PSEUDOSECTION MODELS FOR EVALUATING THE GROWTH, CONSUMPTION AND ZONING OF METAMORPHIC GARNET DURING PARTIAL MELTING, FIORDLAND NEW ZEALAND
Partial melting introduces a new phase, dehydrates the protolith, and produces new minerals. The complication of partial melting requires investigation of both the protolith and melt. In this study, we first determine representative EBC critical to the construction of useful models. Second, we determine a reasonable water content for each EBC by producing T vs. H2O diagrams at isobaric conditions. To evaluate the effects of partial melting, we use bulk compositions for the unmelted host, the partially melted rock (GRZ) and melt. Changing bulk compositions allows only one other intensive variable and models are either isothermal or isobaric.
T vs. EBC phase diagrams for monzodiorite from the Misty Pluton of the Western Fiordland Orthogneiss with localized partial melting illustrate this approach. The sample contains a peritectic garnet selvage with subhedral oscillatory Grs and Prp zoning and anhedral resorbed grains with high Grs cores and low Grs rims which separates the GRZ from the leucosome. The pseudosection provides a means for evaluating the conditions required to nucleate garnet, produce Grs zoning, and resorb garnet proximal to the leucosome.
Single oscillations in Grs (low - high – low) can be explained by changing EBC from the host to the leucosome. In addition, the predicted garnet modes show resorption would occur as the EBC changed from the GRZ to the leucosome. This example shows that high Grs rims could be produced under isobaric conditions and requires re-evaluation of P increases based on this zoning.

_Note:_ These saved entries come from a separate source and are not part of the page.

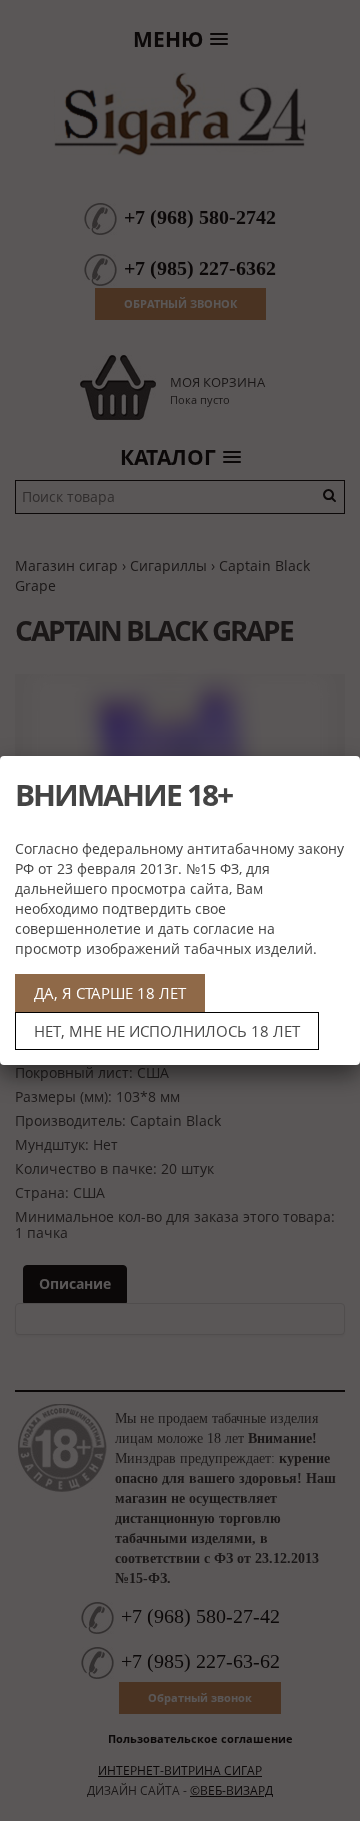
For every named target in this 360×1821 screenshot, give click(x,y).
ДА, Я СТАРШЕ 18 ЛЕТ (110, 993)
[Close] (337, 779)
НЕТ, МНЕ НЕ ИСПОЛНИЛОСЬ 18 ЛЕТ (167, 1031)
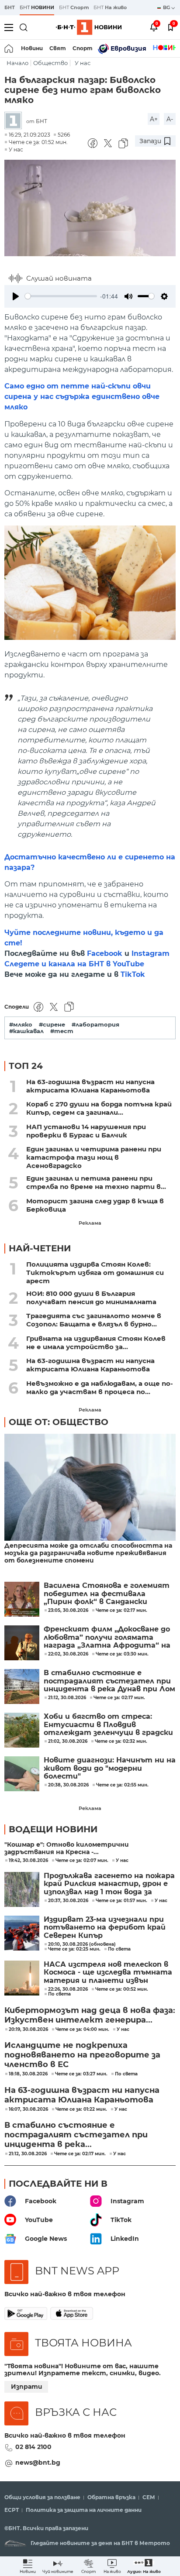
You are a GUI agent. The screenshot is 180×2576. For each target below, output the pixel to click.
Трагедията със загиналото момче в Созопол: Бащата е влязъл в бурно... (93, 1320)
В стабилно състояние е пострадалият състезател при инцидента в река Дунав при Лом (109, 1681)
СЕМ (148, 2497)
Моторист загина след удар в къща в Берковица (95, 1205)
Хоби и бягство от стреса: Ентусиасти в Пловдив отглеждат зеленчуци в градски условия (108, 1725)
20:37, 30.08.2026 (68, 1900)
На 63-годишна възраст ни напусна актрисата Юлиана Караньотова (90, 1086)
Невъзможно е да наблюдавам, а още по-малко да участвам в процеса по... (99, 1387)
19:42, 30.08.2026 (28, 1860)
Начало (17, 63)
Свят (57, 48)
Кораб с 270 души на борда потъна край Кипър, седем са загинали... (99, 1108)
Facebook (104, 953)
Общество (50, 63)
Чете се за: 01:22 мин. (81, 2109)
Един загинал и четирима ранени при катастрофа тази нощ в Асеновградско (93, 1157)
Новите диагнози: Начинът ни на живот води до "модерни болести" (110, 1768)
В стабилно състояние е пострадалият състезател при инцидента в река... (76, 2134)
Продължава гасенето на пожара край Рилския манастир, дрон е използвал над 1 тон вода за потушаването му (109, 1884)
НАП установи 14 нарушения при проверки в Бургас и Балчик (86, 1131)
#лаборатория (95, 1024)
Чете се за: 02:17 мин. (80, 2154)
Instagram (151, 953)
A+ (154, 119)
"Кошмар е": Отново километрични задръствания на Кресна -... (66, 1848)
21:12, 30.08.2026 (28, 2154)
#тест (61, 1031)
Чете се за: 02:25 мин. (74, 1949)
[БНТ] (15, 121)
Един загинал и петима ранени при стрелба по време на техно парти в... (96, 1182)
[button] (144, 2566)
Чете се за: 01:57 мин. (121, 1900)
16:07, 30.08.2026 (28, 2109)
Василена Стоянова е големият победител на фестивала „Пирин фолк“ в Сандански (107, 1594)
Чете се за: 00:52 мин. (121, 1989)
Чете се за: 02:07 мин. (81, 1860)
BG (167, 7)
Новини (32, 48)
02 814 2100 (33, 2446)
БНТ (9, 7)
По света (119, 1949)
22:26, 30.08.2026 (68, 1989)
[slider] (61, 296)
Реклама (90, 1223)
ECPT (11, 2510)
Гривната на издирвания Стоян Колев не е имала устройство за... (96, 1342)
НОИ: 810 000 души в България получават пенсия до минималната (91, 1297)
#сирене (52, 1024)
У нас (82, 63)
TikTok (133, 974)
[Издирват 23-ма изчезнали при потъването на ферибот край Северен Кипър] (21, 1933)
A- (169, 119)
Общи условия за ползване (42, 2497)
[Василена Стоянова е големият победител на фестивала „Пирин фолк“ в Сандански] (21, 1599)
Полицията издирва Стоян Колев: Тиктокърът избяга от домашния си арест (95, 1272)
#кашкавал (26, 1031)
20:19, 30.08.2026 (28, 2029)
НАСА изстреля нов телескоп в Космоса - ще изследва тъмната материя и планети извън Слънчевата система (108, 1973)
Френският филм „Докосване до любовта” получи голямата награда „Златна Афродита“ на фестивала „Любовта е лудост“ (108, 1637)
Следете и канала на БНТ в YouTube (74, 964)
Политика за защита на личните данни (84, 2510)
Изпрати (26, 2387)
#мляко (20, 1024)
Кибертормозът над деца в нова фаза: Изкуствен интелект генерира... (89, 2015)
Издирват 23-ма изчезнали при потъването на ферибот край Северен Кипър (105, 1928)
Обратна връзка (111, 2497)
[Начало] (9, 48)
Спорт (83, 48)
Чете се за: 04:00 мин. (82, 2029)
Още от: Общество (58, 1422)
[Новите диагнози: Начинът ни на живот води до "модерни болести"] (21, 1773)
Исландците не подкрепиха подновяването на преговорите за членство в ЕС (82, 2054)
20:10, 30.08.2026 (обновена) (82, 1944)
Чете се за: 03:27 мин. (81, 2074)
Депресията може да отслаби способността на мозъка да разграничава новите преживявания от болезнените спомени (88, 1553)
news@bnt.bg (37, 2462)
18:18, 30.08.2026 (28, 2074)
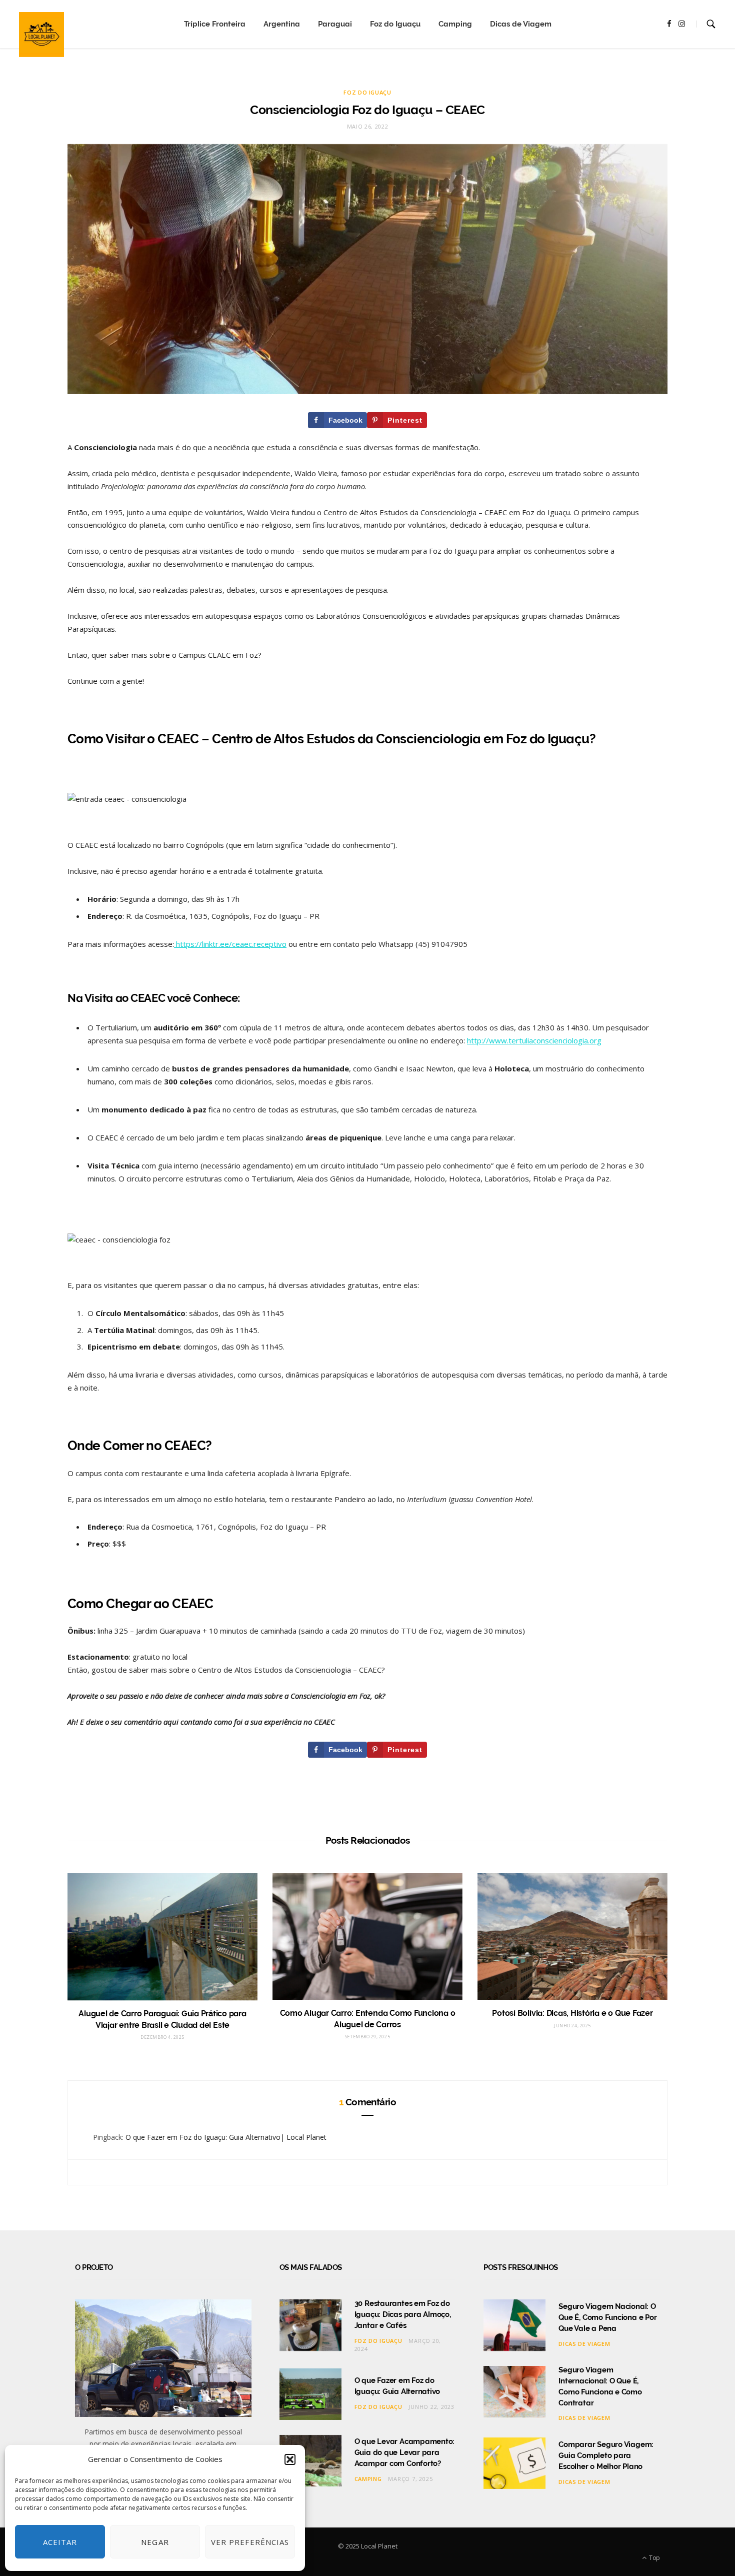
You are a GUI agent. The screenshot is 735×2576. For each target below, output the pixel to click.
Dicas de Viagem (521, 24)
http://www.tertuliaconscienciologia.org (534, 1040)
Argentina (282, 24)
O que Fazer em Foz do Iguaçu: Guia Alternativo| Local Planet (226, 2137)
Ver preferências (250, 2542)
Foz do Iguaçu (395, 24)
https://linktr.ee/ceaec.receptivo (230, 944)
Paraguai (335, 24)
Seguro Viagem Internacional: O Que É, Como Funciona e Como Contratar (600, 2386)
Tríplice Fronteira (215, 24)
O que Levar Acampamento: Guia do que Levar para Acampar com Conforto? (404, 2452)
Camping (455, 24)
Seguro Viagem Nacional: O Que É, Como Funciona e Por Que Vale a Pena (607, 2317)
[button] (290, 2459)
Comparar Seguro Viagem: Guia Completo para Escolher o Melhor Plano (606, 2455)
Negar (155, 2542)
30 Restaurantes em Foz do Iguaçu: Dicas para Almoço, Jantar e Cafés (402, 2314)
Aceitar (60, 2542)
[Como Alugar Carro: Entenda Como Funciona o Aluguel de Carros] (367, 1936)
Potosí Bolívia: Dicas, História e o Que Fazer (572, 2013)
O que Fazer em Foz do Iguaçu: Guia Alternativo (397, 2386)
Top (654, 2557)
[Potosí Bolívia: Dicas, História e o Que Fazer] (573, 1936)
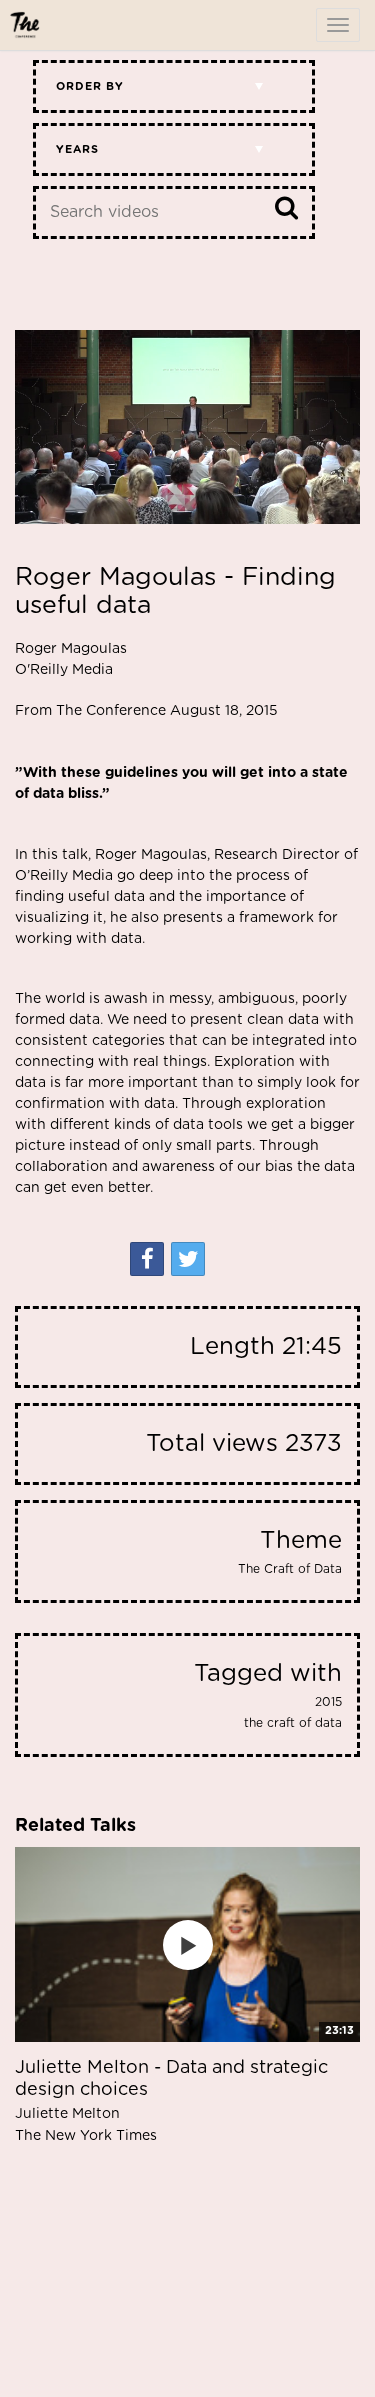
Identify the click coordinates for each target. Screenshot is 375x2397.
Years (77, 149)
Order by (90, 86)
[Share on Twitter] (188, 1259)
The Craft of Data (290, 1569)
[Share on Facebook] (147, 1259)
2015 (328, 1702)
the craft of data (293, 1723)
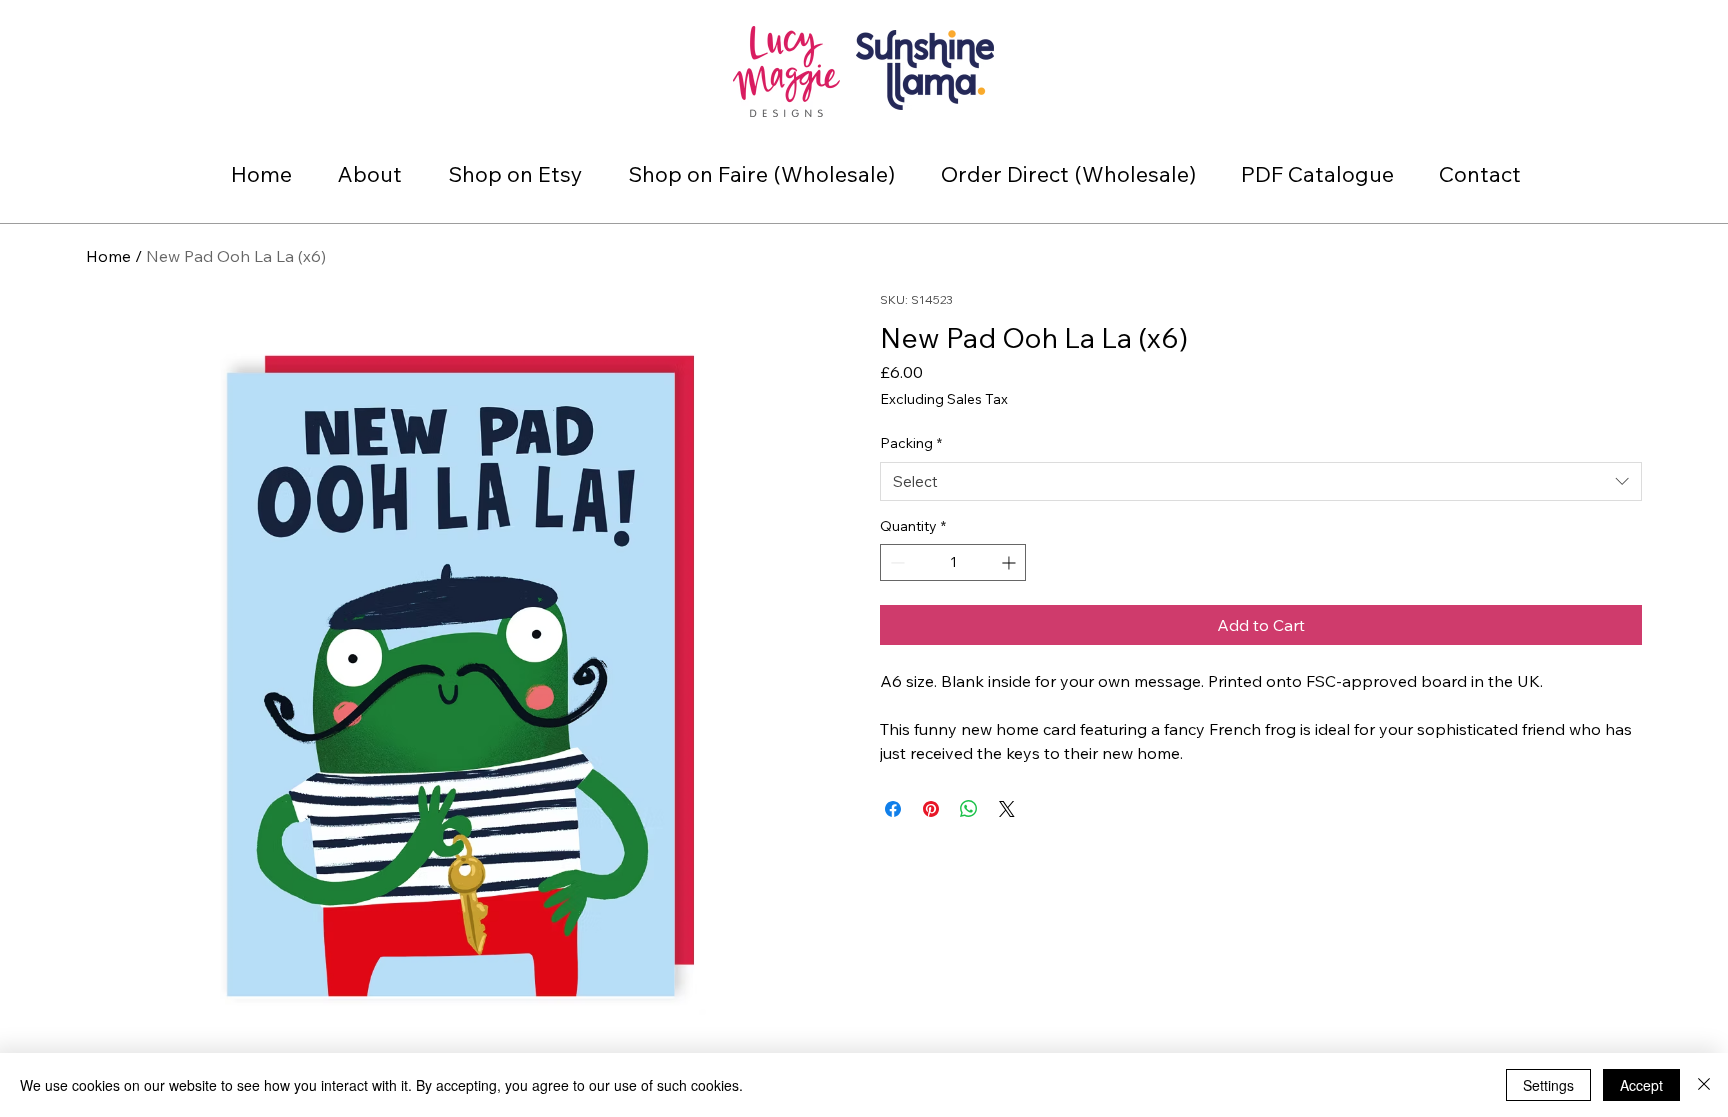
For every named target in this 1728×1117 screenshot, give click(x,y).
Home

Phase diagrams, produced with programs like THERIAK-DOMINO, have increased our understanding of Earth’s interior and tectonic processes. Forward models in P-T space can be used to construct isochemical P-T paths for metamorphism. However, pseudosections incorporating variable effective bulk compositions (EBC) are needed to help explain some mineral zoning and complex processes like partial melting.